Work task ▸ Starting at the top of the entries, restate word for word each line up to and including the one with "OK, I agree (599, 1751)".
*** Opening Supplied information ***
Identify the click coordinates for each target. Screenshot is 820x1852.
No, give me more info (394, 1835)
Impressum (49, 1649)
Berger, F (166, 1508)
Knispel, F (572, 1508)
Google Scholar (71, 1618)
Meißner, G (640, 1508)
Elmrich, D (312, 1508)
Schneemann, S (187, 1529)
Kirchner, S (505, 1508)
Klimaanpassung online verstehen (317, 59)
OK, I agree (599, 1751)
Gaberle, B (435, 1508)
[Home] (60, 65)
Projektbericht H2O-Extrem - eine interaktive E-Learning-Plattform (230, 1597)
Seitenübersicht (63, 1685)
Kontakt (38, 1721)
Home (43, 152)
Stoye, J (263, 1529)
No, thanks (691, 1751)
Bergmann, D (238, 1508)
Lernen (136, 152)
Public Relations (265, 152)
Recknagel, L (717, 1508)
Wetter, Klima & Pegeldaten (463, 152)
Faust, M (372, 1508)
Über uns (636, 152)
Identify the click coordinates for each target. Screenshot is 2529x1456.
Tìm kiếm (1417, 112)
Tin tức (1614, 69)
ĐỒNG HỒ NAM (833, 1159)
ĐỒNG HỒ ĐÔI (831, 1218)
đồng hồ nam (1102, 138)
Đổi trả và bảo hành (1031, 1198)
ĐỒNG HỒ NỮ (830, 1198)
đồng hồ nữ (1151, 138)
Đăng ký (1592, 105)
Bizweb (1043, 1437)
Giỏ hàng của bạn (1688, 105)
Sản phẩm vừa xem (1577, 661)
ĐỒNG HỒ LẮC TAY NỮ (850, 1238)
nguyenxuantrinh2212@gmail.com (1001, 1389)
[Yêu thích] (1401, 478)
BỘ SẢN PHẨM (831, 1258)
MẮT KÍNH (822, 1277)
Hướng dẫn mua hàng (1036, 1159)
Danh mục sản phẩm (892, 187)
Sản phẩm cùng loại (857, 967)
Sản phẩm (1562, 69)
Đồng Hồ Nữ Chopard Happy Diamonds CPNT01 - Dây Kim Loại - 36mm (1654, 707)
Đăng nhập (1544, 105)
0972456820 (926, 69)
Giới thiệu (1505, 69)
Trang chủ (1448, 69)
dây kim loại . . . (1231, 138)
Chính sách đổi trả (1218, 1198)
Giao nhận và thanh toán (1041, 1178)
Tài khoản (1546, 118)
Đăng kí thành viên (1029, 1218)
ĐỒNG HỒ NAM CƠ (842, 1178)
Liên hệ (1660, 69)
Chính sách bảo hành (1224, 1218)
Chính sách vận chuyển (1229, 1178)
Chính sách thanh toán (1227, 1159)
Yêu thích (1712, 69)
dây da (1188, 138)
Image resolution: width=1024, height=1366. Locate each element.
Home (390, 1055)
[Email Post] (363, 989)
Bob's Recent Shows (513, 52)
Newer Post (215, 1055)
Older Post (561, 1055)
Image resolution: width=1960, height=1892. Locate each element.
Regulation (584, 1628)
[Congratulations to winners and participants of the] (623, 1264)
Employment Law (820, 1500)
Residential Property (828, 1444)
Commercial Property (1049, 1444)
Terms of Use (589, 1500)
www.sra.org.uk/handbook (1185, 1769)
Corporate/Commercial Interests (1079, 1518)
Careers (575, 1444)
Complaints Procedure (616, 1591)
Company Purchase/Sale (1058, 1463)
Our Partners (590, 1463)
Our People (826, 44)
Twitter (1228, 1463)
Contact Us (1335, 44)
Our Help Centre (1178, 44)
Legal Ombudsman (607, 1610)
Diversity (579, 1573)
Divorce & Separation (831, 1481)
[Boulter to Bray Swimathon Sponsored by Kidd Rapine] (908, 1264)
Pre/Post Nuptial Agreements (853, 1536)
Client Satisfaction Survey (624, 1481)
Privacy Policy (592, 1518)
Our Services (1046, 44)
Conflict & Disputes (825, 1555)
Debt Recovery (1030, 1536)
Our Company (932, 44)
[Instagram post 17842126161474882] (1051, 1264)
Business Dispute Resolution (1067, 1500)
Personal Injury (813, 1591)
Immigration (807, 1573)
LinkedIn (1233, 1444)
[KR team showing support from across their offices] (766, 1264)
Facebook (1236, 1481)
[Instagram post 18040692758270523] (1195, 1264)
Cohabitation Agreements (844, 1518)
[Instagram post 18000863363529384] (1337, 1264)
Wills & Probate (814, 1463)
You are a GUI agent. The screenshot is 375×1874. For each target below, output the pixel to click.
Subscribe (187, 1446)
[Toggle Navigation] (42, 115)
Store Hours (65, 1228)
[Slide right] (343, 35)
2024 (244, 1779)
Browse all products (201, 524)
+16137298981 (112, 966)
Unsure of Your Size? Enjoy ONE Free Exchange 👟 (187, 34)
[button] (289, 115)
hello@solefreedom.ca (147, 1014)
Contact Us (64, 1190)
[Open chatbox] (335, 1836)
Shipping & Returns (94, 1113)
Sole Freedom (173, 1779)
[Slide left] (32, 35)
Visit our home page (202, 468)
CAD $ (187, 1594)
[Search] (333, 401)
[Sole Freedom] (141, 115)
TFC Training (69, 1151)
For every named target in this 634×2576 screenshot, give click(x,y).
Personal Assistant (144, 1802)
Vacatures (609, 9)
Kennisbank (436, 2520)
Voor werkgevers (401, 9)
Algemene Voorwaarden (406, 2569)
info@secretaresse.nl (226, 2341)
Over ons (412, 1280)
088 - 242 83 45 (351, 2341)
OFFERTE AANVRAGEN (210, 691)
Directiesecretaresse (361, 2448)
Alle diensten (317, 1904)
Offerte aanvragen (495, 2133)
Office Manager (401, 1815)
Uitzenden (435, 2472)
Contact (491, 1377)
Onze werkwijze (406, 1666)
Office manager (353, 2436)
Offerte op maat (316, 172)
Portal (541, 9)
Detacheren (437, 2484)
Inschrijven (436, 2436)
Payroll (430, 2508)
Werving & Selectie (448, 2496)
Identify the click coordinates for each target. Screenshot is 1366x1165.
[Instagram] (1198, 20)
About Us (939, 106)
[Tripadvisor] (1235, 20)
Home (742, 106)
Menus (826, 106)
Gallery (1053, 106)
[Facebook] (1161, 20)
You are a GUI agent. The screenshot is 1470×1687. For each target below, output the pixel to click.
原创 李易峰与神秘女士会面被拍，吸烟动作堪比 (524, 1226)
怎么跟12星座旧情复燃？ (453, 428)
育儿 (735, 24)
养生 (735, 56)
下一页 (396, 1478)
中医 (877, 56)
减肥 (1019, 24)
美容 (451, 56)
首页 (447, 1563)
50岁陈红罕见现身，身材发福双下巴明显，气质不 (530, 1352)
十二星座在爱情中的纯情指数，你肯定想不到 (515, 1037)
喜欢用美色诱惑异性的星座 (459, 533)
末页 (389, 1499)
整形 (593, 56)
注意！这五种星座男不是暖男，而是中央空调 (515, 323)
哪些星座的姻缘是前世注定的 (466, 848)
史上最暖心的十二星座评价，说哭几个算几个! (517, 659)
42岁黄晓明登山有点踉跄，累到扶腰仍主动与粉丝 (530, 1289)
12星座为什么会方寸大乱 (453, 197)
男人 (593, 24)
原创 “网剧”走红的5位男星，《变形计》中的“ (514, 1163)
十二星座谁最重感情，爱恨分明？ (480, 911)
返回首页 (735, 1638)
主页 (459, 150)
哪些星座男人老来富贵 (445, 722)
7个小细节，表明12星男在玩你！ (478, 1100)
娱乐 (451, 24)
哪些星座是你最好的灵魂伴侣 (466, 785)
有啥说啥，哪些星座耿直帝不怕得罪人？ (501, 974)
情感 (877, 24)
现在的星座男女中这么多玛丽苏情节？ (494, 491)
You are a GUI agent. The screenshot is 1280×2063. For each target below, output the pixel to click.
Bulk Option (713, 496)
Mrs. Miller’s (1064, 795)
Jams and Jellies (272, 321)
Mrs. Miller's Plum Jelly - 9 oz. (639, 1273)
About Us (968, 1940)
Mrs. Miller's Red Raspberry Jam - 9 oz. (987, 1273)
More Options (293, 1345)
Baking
*** Closing Supplied information ***
Response ▸
Identify the click coordinates for each target. Screenshot is 820x1852.
No, give me more info (394, 1835)
Impressum (49, 1649)
Berger, F (166, 1508)
Knispel, F (572, 1508)
Google Scholar (71, 1618)
Meißner, G (640, 1508)
Elmrich, D (312, 1508)
Schneemann, S (187, 1529)
Kirchner, S (505, 1508)
Klimaanpassung online verstehen (317, 59)
OK, I agree (599, 1751)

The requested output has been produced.